While autonomous vehicles were a big deal at this year’s CES 2018 in Las Vegas, it was also time to roll out the latest and greatest of the future of mobility in the form of crazy concept cars.
These concept cars represent the latest technology and ideas from automotive and aerospace OEMs that may not exactly be ready for mainstream use but are cool nonetheless and represent a future of transportation where things are more automated and are designed for consumer comfort.
Here are the five most interesting vehicles introduced at CES last week:
1) BYTON’s Concept SUV
Making its debut at CES was Byton, an electric car start-up that introduced a drivable concept car with built in smart mobility and autonomous driving.
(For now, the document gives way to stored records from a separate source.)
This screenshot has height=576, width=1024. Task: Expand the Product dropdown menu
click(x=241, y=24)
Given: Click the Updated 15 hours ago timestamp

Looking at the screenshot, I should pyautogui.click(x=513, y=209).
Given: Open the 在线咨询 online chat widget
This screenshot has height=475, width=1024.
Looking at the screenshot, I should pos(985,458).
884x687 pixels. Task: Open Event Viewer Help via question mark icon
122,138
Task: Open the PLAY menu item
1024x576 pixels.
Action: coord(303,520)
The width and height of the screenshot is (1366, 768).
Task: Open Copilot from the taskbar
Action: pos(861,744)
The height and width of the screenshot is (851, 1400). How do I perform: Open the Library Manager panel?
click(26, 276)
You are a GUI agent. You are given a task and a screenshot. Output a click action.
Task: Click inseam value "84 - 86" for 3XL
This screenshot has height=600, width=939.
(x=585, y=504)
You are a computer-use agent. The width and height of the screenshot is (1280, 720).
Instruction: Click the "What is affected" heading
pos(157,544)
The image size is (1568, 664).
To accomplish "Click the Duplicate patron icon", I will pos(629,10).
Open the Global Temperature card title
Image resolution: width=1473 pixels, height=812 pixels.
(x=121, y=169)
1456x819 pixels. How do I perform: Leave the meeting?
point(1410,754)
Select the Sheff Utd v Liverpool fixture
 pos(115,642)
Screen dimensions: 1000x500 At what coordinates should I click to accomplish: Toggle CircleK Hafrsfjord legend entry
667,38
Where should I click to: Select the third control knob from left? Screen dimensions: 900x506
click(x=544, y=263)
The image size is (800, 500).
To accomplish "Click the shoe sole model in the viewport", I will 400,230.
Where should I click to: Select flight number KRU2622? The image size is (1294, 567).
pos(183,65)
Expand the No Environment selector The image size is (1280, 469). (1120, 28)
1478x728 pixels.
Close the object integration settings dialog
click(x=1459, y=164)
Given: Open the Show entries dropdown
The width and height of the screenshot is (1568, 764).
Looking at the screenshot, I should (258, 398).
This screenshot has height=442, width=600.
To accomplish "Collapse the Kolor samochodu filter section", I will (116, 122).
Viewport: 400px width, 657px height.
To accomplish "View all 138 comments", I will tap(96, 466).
The car features an awesome 49 x 9.8 inch center display console with three additional display screens.
The car features voice recognition, touch control, biometric identification (three facial recognition cameras that are embedded on both sides of the car) and hand gesture control technology. It also incorporates Amazon's Alexa so you can share your content from home into the car including audio and video content. The concept car also features an invisible door handle and invisible antennas.
The new SUV will be manufactured in Byton’s plant in Nanjing, China, with a starting price of $45,000. The car is slated to be available in China toward the end of 2019 with it coming to the U.S. and Europe in 2020. The Byton SUV can travel about 323 miles in a single charge.
2) Bell Helicopter’s Air Taxi
Bell Helicopter billed itself as the first major helicopter manufacturer to make its presence at CES this year with a concept vehicle air taxi that can transport four passengers at a time through the air in urban environments.
During the flight (ride?), passengers will be able to sync into the air taxi’s control center where they can view news, hold video conference calls, share documents with other passengers or listen to music or other media.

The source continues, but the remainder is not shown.